As is the fact – significant given revelations by Iceland’s Interior Minister, Ögmundur Jónasson, of CIA pressure to frame Assange – the case was later picked up by a more hawkish prosecutor, Marianne Ny. (In not the only mismatch of Swedish and British legal terms – another being the meaning of ‘rape’ – the overtly partisan office of a Swedish Chief Prosecutor was widely but wrongly taken in the UK to be equivalent to that of a judge.)

As is the fact, derided at the time by Guardian writers of superficially diverse stripe, of Assange again and again seeking assurances from Stockholm that he would not be extradited on to the USA to face charges of a wholly different nature.

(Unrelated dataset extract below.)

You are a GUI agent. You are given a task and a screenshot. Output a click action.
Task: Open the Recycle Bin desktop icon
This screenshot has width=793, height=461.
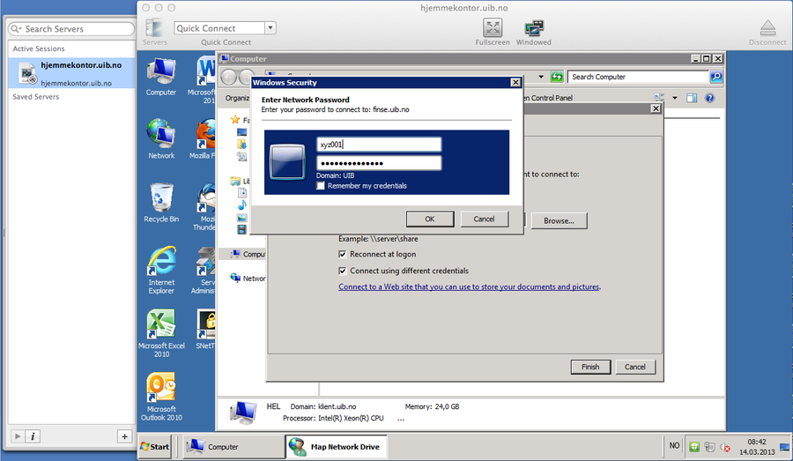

I digress. Earlier in 2018 Harding and Guardian had repeatedly alleged that unnamed “Russian officials” also visited Assange at the embassy. Nine times. Taken together, these claims chimed with a wider Democrat narrative – that Trump conspired with Assange and Putin to leak emails discrediting his 2016 rival and her DNC backers, thereby favouring the man HRC and DNC were strenuously claiming to be Moscow’s preferred presidential candidate.3

But media enthusiasm for the Harding-Collyns ‘bombshell’ quickly waned as NYT, WashPo, HuffPo etc raced to distance themselves. This from Salon, December 7 2018 – The Manafort-Assange meeting that wasn’t: A case study in journalistic malpractice:

One CNN analyst (11/27/18) analyst excitedly commented that the news was “hugely significant” and “could be one of the two missing links to show real interference and knowledge of Russian involvement” in the election.

However, there were serious problems with the report. Firstly, the entire story was based upon anonymous intelligence sources, sources that could not tell the newspaper exactly when the meetings took place.

Furthermore, the Ecuadorian embassy is one of the most surveilled buildings in the most surveilled city in the world, and was under 24-hour police guard and monitoring, costing the UK government over £11 million between 2012 and 2015. The embassy also had very tight internal security, with all visitors thoroughly vetted, required to sign in and leave all their electronic devices with security. Is it really possible any figure, let alone Donald Trump’s campaign manager, could walk in for a series of secret meetings without leaving record with Ecuador, or being seen by the media or police?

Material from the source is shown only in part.